# Please give me your opinion on these rocks



## tschmid723 (Mar 12, 2013)

Ok I have these rocks that were off of an old barn foundation that was in the middle of our field. I live in Wisconsin so these rocks are pretty weathered. My concern is that these rocks still have a little bit of green coloring to them ( what looks like a little moss and algea). Some are also stained black for what I think is just dirt and mud. I have soaked these rocks in water for about a month and scrubbed them about three times during that month. Does anyone think that I will have any issues with them? I have other rocks that are different shapes and sizes that all have similar stuff on them


----------



## DJRansome (Oct 29, 2005)

Mine never had a problem with the occasional green stain. If they were in a farm field, are you sure they were never sprayed with pesticides? Fertilizers?


----------



## tschmid723 (Mar 12, 2013)

no fertilizer or pesticides at all
actually I think that they were a foundation to an old house


----------



## atreis (Jan 15, 2013)

Looks like granite to me. Should be fine. The green could indicate some copper impurity, but it's likely a VERY small amount - nothing to worry about.


----------



## DJRansome (Oct 29, 2005)

But houses have lawns...just something I would be concerned about with "wild caught" rocks.


----------



## b3w4r3 (Dec 14, 2012)

Soaking them in a mild bleach solution over night would likely remove most of the algae. Just rinse them good afterward and let them dry completely in the sun.


----------



## ratbones86 (Jun 29, 2012)

always a good way to test rocks is by using vinigar, if the vinigar bubbles i wouldnt use it. if it dont, safe to use.


----------



## DJRansome (Oct 29, 2005)

Well the vinegar test is for fish that like soft water.
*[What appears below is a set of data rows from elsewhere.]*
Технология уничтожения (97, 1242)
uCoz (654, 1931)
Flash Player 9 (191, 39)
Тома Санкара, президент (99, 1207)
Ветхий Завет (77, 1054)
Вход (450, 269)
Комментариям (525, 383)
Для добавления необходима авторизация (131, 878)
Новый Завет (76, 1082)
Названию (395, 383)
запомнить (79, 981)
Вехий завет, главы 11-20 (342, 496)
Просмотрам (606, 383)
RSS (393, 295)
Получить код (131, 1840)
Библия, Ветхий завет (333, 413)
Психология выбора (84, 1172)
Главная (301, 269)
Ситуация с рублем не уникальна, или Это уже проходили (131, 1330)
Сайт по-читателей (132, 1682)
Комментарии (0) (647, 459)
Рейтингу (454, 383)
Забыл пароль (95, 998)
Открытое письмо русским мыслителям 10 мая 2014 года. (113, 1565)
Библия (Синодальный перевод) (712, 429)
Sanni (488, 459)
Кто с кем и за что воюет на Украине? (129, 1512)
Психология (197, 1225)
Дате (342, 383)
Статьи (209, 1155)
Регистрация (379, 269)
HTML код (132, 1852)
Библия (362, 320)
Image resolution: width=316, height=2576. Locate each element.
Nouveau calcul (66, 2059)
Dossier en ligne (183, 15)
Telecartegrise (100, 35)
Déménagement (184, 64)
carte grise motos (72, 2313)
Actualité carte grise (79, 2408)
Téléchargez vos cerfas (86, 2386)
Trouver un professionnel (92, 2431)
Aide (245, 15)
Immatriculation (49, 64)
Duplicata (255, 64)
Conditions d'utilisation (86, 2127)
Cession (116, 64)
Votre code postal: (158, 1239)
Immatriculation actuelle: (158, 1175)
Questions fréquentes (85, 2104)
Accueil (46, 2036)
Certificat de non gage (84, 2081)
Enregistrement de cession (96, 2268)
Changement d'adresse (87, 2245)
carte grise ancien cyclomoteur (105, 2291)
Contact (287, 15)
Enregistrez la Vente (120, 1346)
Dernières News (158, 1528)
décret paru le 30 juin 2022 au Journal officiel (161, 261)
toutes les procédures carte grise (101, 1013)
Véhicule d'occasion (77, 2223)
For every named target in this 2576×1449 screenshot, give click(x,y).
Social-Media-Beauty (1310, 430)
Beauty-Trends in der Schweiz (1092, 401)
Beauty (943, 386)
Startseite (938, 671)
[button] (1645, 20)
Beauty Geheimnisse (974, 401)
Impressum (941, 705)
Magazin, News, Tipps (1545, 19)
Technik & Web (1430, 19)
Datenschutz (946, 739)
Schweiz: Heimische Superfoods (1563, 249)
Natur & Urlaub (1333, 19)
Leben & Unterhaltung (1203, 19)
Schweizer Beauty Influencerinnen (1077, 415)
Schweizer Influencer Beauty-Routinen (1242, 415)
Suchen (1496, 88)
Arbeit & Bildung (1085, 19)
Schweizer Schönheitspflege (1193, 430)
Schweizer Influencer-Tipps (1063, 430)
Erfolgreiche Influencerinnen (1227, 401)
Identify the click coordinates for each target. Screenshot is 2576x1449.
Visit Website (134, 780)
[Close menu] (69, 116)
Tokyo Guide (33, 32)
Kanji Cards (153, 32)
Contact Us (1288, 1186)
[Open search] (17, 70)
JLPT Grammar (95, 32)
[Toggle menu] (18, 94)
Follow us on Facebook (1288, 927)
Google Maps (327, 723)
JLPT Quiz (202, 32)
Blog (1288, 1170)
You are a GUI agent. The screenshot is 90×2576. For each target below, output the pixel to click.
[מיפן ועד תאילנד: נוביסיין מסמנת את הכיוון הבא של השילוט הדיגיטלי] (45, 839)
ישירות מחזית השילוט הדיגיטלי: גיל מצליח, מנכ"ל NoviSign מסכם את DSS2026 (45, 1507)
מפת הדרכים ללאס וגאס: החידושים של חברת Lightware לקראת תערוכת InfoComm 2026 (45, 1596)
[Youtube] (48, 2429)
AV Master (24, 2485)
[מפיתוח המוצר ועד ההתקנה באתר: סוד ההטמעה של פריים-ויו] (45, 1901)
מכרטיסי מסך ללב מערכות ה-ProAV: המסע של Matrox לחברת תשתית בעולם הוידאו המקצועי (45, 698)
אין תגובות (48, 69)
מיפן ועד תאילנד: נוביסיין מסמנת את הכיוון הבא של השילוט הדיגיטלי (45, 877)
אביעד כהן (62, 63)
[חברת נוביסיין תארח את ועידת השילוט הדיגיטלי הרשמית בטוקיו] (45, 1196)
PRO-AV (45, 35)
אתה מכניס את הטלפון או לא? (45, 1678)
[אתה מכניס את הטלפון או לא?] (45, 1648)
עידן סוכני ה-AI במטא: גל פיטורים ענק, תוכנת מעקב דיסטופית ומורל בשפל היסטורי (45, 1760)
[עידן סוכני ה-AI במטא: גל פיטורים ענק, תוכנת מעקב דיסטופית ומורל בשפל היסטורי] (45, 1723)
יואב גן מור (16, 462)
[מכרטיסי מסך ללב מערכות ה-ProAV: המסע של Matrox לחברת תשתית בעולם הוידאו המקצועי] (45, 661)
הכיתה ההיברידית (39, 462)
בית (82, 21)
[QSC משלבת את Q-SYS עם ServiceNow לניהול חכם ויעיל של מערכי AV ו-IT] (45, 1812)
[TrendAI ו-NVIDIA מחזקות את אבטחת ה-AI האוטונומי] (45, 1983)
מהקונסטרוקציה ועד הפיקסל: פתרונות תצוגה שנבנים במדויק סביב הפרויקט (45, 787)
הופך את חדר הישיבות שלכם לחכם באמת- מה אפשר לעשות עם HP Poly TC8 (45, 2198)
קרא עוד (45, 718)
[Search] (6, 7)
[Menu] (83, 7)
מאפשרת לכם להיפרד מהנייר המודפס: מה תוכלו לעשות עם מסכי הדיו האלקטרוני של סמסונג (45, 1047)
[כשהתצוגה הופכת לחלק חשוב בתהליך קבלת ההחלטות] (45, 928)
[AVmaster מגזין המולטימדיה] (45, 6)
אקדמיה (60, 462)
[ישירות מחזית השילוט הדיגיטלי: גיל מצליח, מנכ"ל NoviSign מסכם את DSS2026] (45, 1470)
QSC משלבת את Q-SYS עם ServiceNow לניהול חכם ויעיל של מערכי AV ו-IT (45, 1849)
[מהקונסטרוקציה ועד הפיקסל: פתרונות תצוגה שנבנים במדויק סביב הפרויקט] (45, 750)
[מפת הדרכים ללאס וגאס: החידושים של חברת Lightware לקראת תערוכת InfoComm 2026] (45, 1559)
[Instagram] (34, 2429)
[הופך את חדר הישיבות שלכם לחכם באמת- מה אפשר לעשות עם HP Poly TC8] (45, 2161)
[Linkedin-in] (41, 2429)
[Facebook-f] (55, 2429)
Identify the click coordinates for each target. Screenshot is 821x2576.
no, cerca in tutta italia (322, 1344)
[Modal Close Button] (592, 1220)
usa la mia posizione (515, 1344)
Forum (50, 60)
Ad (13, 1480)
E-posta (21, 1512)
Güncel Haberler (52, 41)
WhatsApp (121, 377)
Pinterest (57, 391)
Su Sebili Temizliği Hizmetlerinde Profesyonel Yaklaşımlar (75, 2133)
You would expect rocks that make vinegar bubble to increase your pH and buffer your water which would be good for hard water fish like Rift Lake Africans.


----------



## Yael (Nov 25, 2012)

+1 to what DJ said.

Even if those rocks had been sprayed with something it would denature by now and be long gone - bleach, let it sit in the sun for awhile (UV breaks down chemicals pretty quickly) and then soak in a prime solution.


----------